Special Talk: Verifiable Approaches to Trustworthy Machine Learning: Lessons from Researching Unlearning (Talk)
The talk presents open problems in the study of trustworthy machine learning. We begin by broadly characterizing the attack surface of modern machine learning algorithms. We then illustrate the challenges of having end user’s trust that machine learning algorithms were deployed responsibly, i.e., verify its trustworthiness, through a deep dive on the problem of unlearning. The need for machine unlearning, i.e., obtaining a model one would get without training on a subset of data, arises from privacy legislation and as a potential solution to data poisoning or copyright claims. As we present different approaches to unlearning, it becomes clear that they fail to answer the following question: how can end users verify that unlearning was successful? We show how an entity can claim plausible deniability when challenged about an unlearning request that was claimed to be processed, and conclude that at the level of model weights, being unlearnt is not always a well-defined property. Put another way, we find that unlearning is an algorithmic property. Taking a step back, we draw lessons for the broader area of trustworthy machine learning. In order for companies, regulators, and countries to verify meaningful properties at the scale that is required for stable governance of AI algorithms both nationally and internationally, our insight is that ML algorithms need to be co-designed with cryptographic protocols.

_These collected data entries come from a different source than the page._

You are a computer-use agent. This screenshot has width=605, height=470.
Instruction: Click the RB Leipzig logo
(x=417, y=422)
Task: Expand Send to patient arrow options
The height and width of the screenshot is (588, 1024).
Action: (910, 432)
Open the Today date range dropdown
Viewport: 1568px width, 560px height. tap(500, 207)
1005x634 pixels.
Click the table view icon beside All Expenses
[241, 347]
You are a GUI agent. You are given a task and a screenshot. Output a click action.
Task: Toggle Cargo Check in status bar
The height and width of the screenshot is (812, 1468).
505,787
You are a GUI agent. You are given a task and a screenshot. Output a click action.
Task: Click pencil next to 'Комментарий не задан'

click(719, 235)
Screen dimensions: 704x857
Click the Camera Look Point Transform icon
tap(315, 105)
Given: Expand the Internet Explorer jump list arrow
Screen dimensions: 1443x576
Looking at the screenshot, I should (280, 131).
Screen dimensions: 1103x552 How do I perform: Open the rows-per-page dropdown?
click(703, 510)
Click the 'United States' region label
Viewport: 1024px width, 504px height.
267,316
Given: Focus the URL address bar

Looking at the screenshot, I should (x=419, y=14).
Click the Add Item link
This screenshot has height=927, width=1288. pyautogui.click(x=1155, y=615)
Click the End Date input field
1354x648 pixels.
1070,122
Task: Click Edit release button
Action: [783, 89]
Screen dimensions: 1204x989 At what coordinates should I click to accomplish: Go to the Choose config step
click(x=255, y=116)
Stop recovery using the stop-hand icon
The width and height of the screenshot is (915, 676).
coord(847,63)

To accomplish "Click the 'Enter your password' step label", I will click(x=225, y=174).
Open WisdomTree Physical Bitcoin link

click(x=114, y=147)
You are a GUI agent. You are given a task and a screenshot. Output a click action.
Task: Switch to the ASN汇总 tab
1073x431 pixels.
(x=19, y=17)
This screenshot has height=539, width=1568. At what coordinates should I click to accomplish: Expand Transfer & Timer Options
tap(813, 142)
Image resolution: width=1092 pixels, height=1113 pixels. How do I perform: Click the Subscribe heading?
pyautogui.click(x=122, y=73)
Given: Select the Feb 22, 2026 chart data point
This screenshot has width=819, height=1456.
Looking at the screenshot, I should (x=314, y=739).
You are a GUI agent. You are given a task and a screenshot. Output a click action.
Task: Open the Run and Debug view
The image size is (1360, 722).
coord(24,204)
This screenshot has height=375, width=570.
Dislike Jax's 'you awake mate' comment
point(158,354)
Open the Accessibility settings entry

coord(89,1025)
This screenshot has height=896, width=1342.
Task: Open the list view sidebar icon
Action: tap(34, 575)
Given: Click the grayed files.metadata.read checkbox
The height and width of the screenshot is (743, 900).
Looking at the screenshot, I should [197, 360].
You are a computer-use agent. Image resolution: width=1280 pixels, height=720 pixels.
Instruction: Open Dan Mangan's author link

Biography: Dr. Nicolas Papernot is an Assistant Professor of Electrical and Computer Engineering at the University of Toronto and a Faculty Member at the Vector Institute where he holds a Canada CIFAR AI Chair. His research interests are broadly at the intersection of computer security, privacy, and machine learning. Professor Papernot earned his PhD degree in Computer Science and Engineering from the Pennsylvania State University supported by a Google PhD Fellow in Security and Privacy. His PhD research focused on characterizing the attack surface of machine learning systems and inventing defense mechanisms to improve their security and privacy. Prior to joining the University of Toronto, Nicolas spent a year as a research scientist at Google Brain. His work has been applied in industry and academia to evaluate and improve the robustness of machine learning models, to input perturbations known as adversarial examples, as well as to deploy machine learning with privacy guarantees for training data at industry scale. He was invited to write technical articles for the CACM and IEEE Security and Privacy Magazine. Nicolas is a program committee member of ACM CCS, IEEE S&P, and USENIX Security. He also reviews for ICML, ICLR, and NeurIPS. He has chaired or co-organized workshops on security and privacy for machine learning at ICML, DSN, and NeurIPS.